Recurring items and techniques were introduced in A Link to the Past, such as the Hookshot, the Master Sword, the Spin Attack, and the Pegasus Boots. Heart Containers that increase the player's maximum health (hit points) are present, but many are split into "Pieces of Heart", four of which make up one Heart Container. Most of them are well hidden, adding replay value to the game. All dungeons are multi-level, requiring Link to walk between floors and sometimes fall through holes to land on lower levels.

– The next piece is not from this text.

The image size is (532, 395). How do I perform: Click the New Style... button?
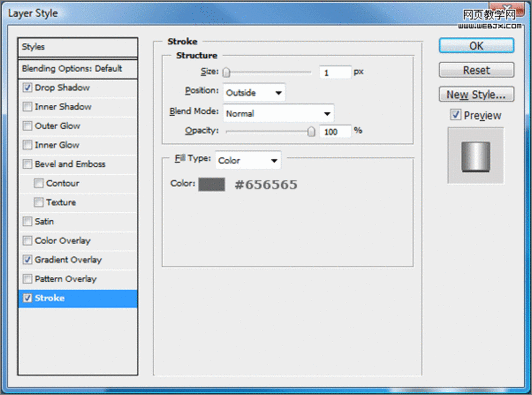point(476,94)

A Link to the Past is the first appearance of what would subsequently become a major Zelda trademark: the existence of two parallel worlds between which the player travels. The first, called the Light World, is the ordinary Hyrule. The second is the Dark World that was created when Ganon corrupted the Sacred Realm. The Dark World is a decaying version of Hyrule. Each location in the Light World corresponds to a similar location in the Dark World, usually with a similar physical structure but an opposite nature (e.g. a desert in the Light World corresponds to a swamp in the Dark World, a peaceful village in the Light World corresponds to a dilapidated town of thieves in the Dark World).

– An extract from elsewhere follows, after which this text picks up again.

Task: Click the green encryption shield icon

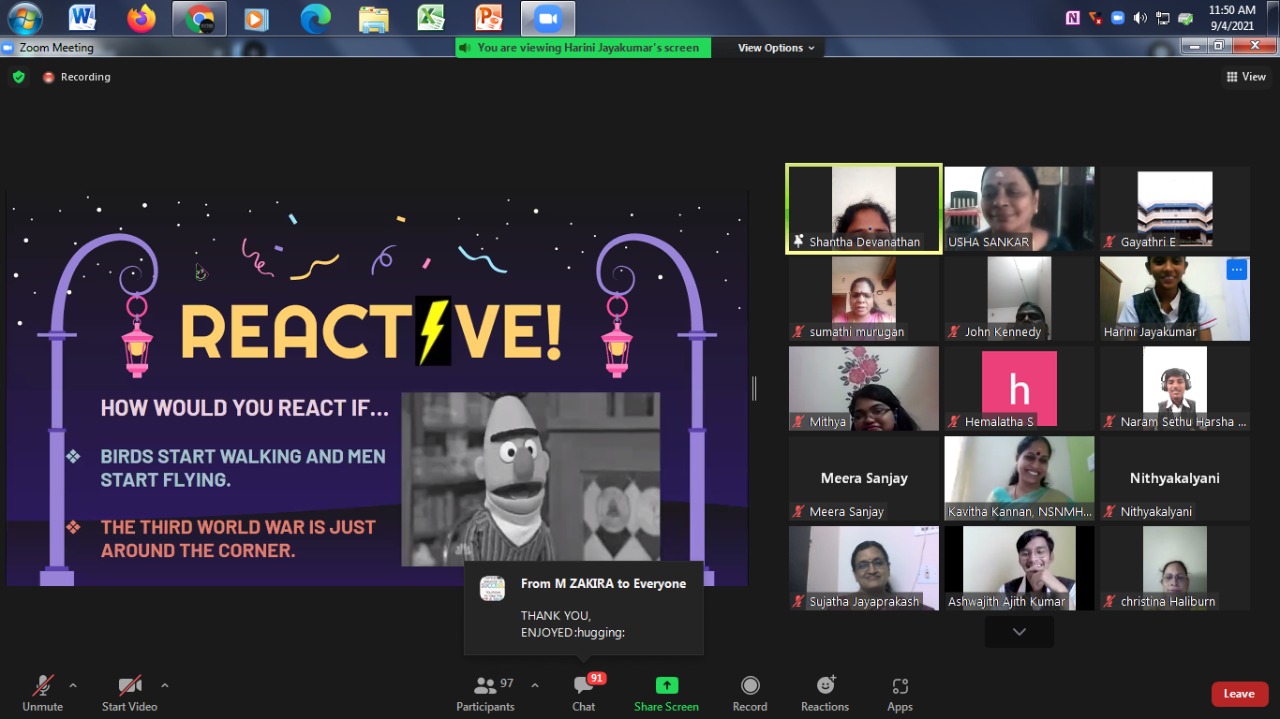Action: 18,77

Link can travel from the Dark World to the Light World at almost any outside location by using the Magic Mirror, and can travel back to the Dark World again from the same location using a temporary portal left behind on the map at the point where he reappears in the Light World. Otherwise, Link must use hidden warp locations throughout the Light World to travel from the Light World to the Dark World. Travel between worlds allows for puzzles in A Link to the Past that exploit structural differences between the Light and Dark Worlds, as Link may travel to otherwise inaccessible areas in one world by warping from parallel but accessible locations in the other world.

Plot

Story

A Link to the Past is a distant prequel to the original The Legend of Zelda and Zelda II: The Adventure of Link, and within the official chronology is the first game in the "Defeated Hero" timeline that connects to an alternate reality scenario that the Hero of Time does not succeed in Ocarina of Time. This results in Ganon being imprisoned in the Sacred Realm in his Dark Beast form out of desperation. Having successfully gathered all three pieces of the Triforce, Ganon's evil desires have transformed the realm into the Dark World.

The game begins with Link, the last descendant of the Knights of Hyrule, being awakened by a telepathic message from Princess Zelda, who says that she has been locked in Hyrule Castle's dungeon by Agahnim. Link infiltrates Hyrule Castle and successfully hides Zelda in the Sanctuary as his uncle's last wish. The priest of the Sanctuary tells Link that Agahnim is a powerful wizard planning to free Ganon from the Dark World, known then as the "Sacred Realm" after he was imprisoned for attempting to steal the Triforce for evil reasons. Agahnim's weak point is the Master Sword, a relic weapon only the chosen hero can wield; to do so, the hero must obtain the three pendants.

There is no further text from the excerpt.